Dalam dakwaan disebutkan bahwa Divhubinter Polri pertama kali menerbitkan “red notice” No: A-1897/7-2009 tanggal 10 Juli 2009 atas nama Djoko Soegiarto Tjandra karena permintaan Kejaksaan Agung karena tidak dapat mengeksekusi putusan Peninjauan Kembali Mahkamah Agung pada 11 Juni 2009 yang menjatuhkan hukuman pidana 2 tahun dan denda Rp15 juta subsider 3 bulan kurungan kepada Djoko Tjandra.

Selain adendum, Setyo juga mengirimkan surat Nomor R/08/II/2015/Divhubinter pada 12 Februari 2015 perihal DPO atas nama Djoko Tjandra alias Joe Chan warga negara Papua Nugini kepada Direktorat Jenderal Imigrasi.

“Betul saya yang menandatangani surat itu pada 12 Februari 2015, karena muncul di koran Kompas, yang menyatakan bahwa orang tua dari saudara Djoko Soegiarto Tjandra meninggal dunia. Kemudian anggota kami melapor, karena melapor kami buat surat karena ini harus cepat,” ungkap Setyo.

Setyo mengaku surat itu bersifat memperingatkan Ditjen Imigrasi.

“Sifatnya mengingatkan karena kemungkinan karena orang tuanya meninggal, Djoko Tjandra akan datang ke Indonesia. Kami mengingatkan Kejaksaan sebagai pemegang kasusnya dan kepada Imigrasi sebagai tempat perlintasan imigrasi. Surat itu bersifat mengingatkan karena kemungkinan logikanya kalau orang tua meninggal, akan datang itu mengingatkan agar kita waspada,” tambah Setyo.

Setyo menjelaskan bahwa red notice adalah mekanisme dari Interpol yaitu permintaan negara anggota Interpol kepada anggota lain yang berjumlah 193 negara untuk menangkap dan menahan buronan.

“Misal Indonesia minta seluruh negara anggota Interpol, apabila ada orang buron atau DPO (Daftar Pencarian Orang) agar menangkap dan menahan dan memberitahu negara penerbit interpol tersebut,” ungkap Setyo.

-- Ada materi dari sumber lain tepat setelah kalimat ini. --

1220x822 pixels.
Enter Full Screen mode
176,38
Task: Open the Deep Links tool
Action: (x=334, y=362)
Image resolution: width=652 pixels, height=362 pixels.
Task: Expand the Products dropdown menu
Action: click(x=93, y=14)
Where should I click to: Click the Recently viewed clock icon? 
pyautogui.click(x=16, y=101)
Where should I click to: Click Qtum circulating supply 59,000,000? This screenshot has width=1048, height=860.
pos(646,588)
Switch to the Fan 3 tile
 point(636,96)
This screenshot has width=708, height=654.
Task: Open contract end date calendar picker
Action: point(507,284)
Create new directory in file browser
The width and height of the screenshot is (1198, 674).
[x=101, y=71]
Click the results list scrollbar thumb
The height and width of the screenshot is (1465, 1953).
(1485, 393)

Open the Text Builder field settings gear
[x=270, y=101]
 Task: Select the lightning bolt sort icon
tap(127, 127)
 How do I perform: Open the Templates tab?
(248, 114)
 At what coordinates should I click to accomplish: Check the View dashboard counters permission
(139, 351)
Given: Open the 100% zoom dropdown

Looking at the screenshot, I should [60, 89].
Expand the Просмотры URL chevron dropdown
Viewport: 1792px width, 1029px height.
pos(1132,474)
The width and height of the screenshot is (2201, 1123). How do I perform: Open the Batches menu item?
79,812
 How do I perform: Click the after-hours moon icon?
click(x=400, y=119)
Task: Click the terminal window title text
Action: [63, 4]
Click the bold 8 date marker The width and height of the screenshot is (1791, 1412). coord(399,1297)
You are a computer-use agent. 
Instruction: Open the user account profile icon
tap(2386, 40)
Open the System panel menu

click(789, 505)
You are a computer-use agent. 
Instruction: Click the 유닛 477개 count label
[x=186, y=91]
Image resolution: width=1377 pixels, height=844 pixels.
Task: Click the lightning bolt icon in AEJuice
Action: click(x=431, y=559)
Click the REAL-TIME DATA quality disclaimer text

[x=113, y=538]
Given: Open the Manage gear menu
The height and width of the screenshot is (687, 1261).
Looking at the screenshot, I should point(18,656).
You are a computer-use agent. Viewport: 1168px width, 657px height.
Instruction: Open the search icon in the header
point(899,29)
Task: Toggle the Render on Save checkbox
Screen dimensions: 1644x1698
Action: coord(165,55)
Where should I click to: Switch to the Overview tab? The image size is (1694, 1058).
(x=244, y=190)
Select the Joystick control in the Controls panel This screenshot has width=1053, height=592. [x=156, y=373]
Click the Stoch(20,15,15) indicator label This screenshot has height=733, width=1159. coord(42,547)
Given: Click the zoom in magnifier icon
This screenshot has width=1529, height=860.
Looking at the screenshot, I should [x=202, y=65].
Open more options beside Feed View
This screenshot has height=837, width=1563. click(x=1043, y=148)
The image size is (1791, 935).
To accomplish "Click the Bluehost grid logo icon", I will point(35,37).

Menurut Setyo, semua penegak hukum baik Kejaksaan Agung, KPK maupun Polri dapat membuat permintaan kepada Interpol melalui Divhubinter Polri selaku fasilitator dan koordinator Interpol Indonesia.

“Pengajuan ‘red notice’ itu oleh instansi, bukan perorangan, dalam hal ini penyidik. Kemudian untuk permintaan penghapusan juga harus dilengkapi dengan berkas-berkas, contoh buronan atau DPO itu meninggal dunia harus ada surat kematian, dilaporkan ke Interpol di Lyon bahwa kasusnya sudah selesai karena yang bisa mencabut ‘red notice’ itu dari Interpol Lyon,” jelas Setyo.

Dalam perkara ini, Djoko Tjandra didakwa melakukan dua dakwaan. Pertama, Djoko Tjandra didakwa menyuap jaksa Pinangki Sirna Malasari sejumlah 500 ribu dolar Singapura, mantan Kepala Divisi Hubungan Internasional Polri Inspektur Jenderal Napoleon Bonaparte sejumlah 200 ribu dolar Singapura dan 270 dolar AS serta mantan Kepala Biro Koordinasi dan Pengawasan (Kakorwas) Penyidik Pegawai Negeri Sipil (PPNS) Bareskrim Polri Brigjen Prasetijo Utomo senilai 150 ribu dolar AS.

Sedangkan dalam dakwaan kedua, Djoko Tjandra didakwa melakukan permufakatan jahat dengan Pinangki Sirna Malasari dan Andi Irfan Jaya untuk memberi atau menjanjikan uang sebesar 10 juta dolar AS kepada pejabat di Kejaksaan Agung dan di Mahkamah Agung.